- **Data under study**:
_ _ _ _
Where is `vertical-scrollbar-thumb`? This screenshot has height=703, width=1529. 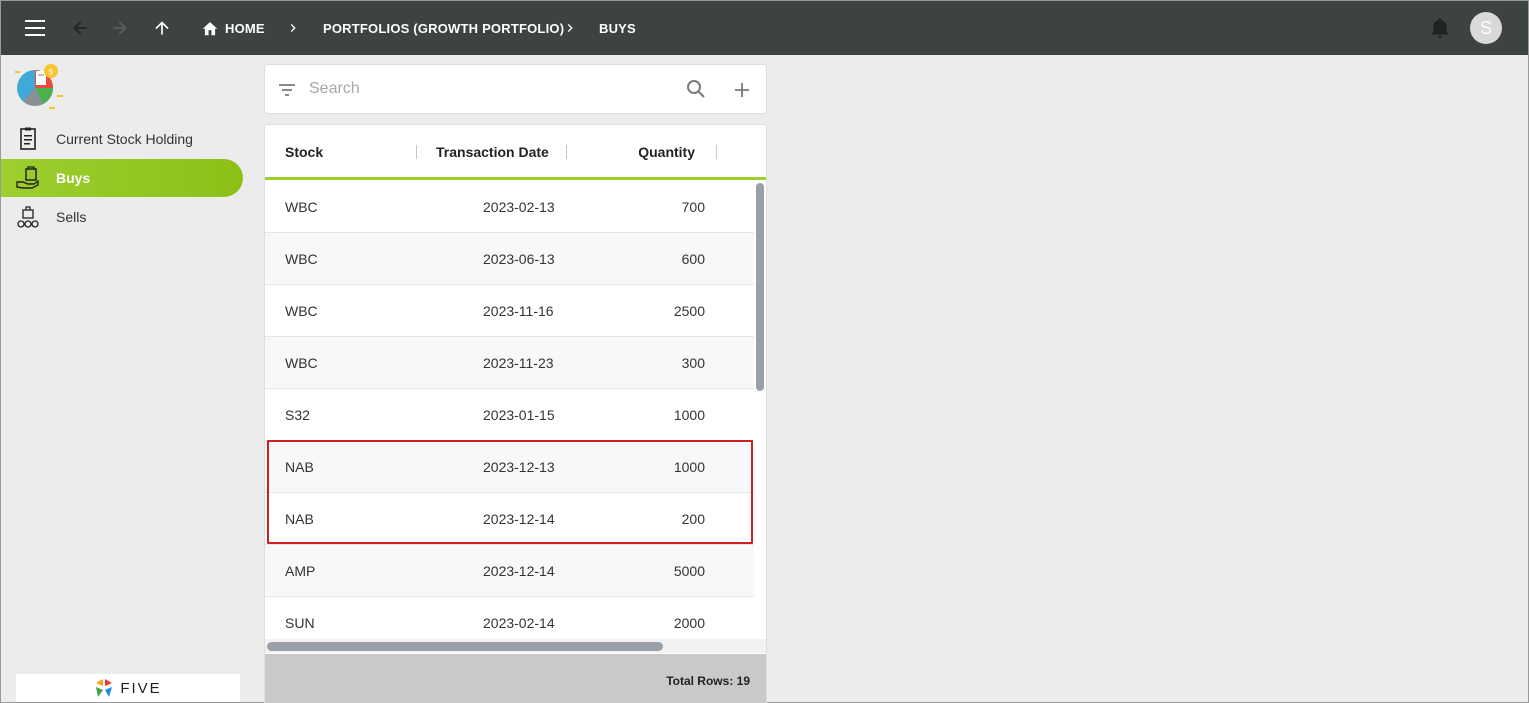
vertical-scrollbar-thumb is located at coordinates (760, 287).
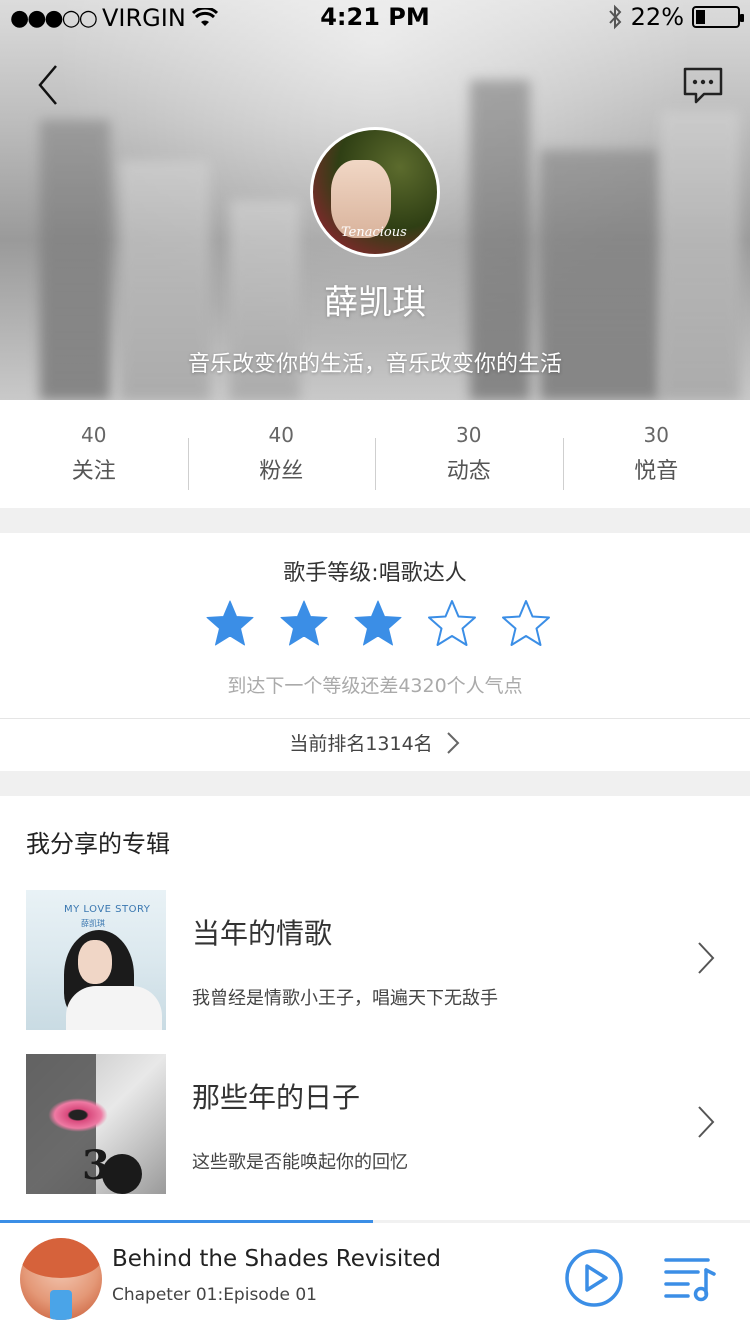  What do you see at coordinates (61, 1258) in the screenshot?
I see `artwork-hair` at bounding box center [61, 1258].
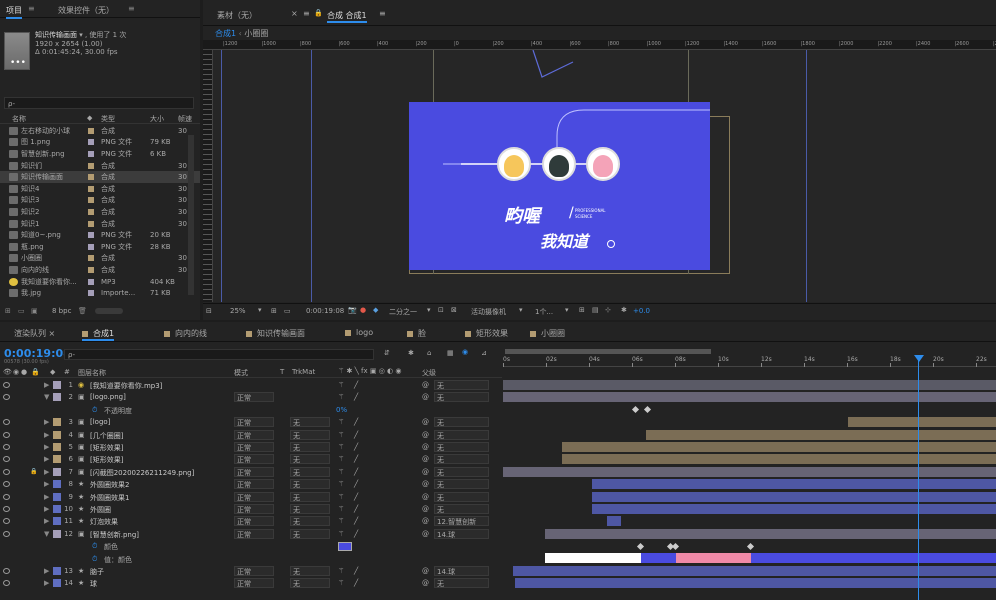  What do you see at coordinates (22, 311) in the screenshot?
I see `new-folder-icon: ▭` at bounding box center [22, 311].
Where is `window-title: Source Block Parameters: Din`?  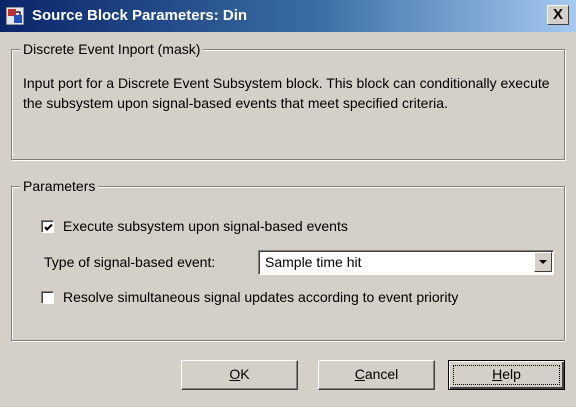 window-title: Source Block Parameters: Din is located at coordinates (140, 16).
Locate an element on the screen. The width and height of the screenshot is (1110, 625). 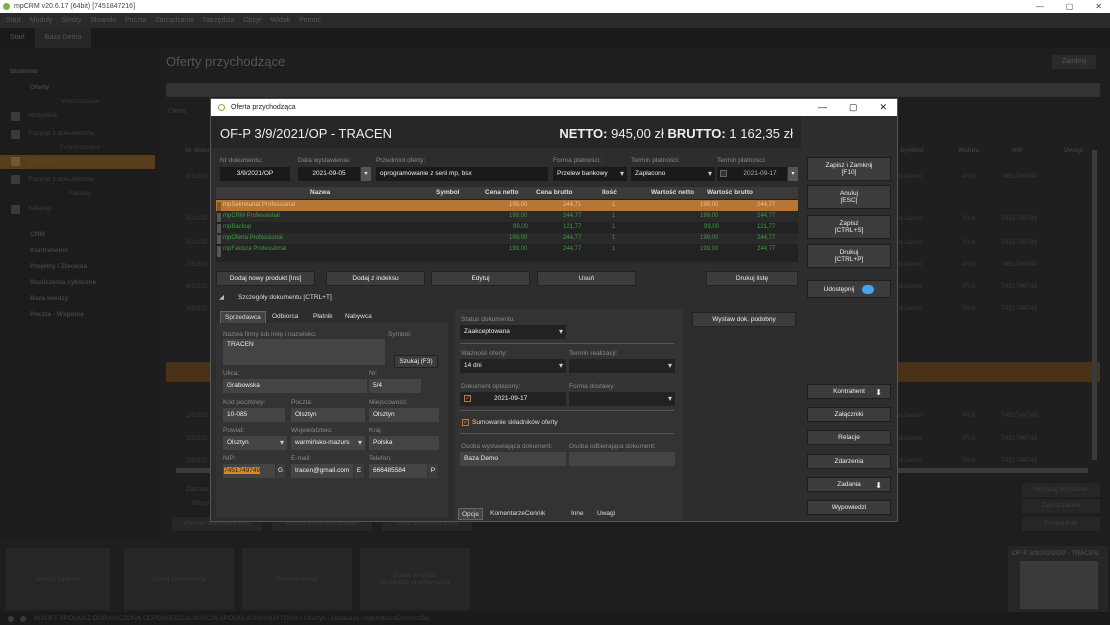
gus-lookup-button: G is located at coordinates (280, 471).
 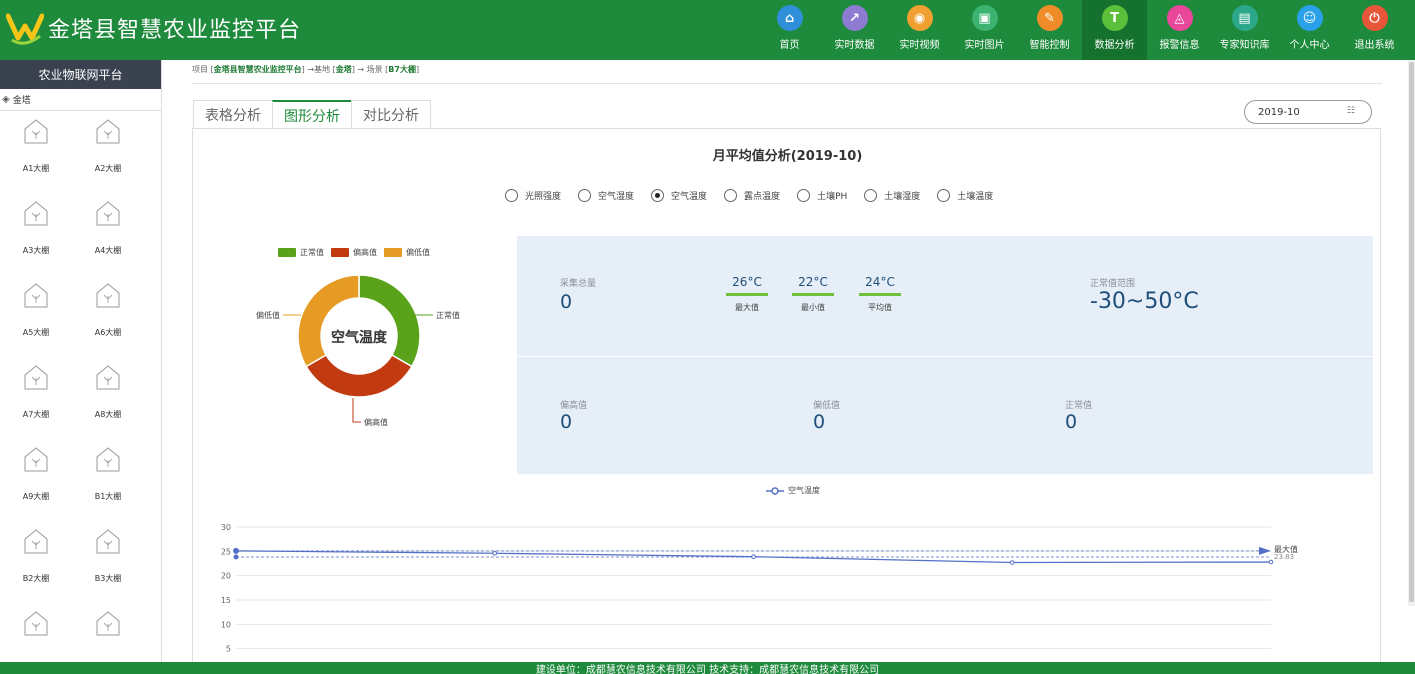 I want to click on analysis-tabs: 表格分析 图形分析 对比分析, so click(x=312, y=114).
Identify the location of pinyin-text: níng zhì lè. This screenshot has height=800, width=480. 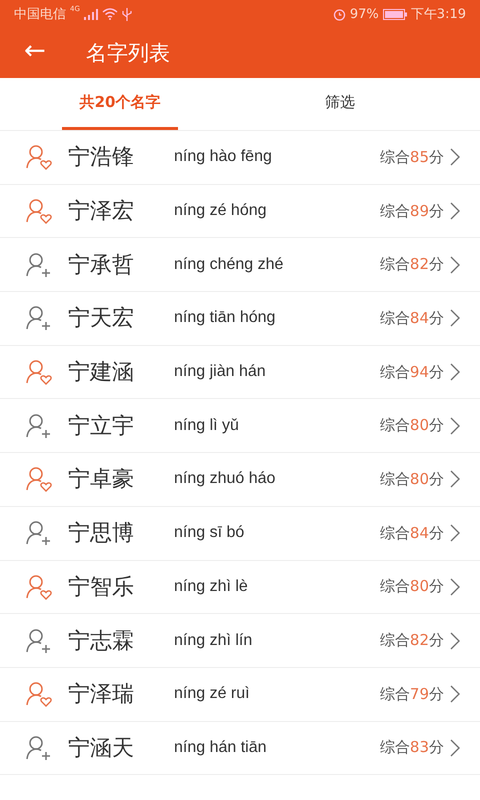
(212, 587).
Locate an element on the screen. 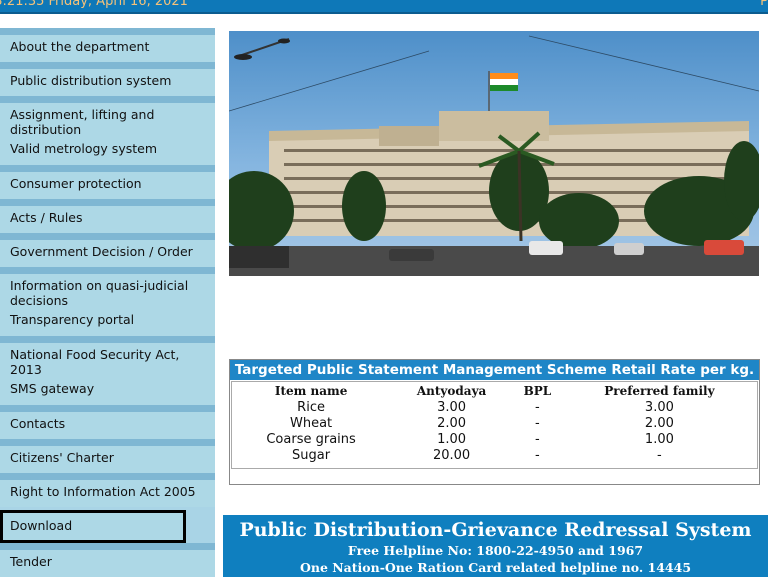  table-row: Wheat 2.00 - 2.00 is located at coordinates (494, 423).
_ _ _ _
- **What the task asks**: Return the items exactly as they stand, from the line that contains "Locate an element on the screen. The" through the line that contains "I want to click", leaving the pictures out of your answer.

- **Response**:
Locate an element on the screen. The width and height of the screenshot is (1110, 625). 
gus-lookup-button: G is located at coordinates (280, 471).
  I want to click on analysis-tabs: 表格分析 图形分析 对比分析, so click(x=312, y=114).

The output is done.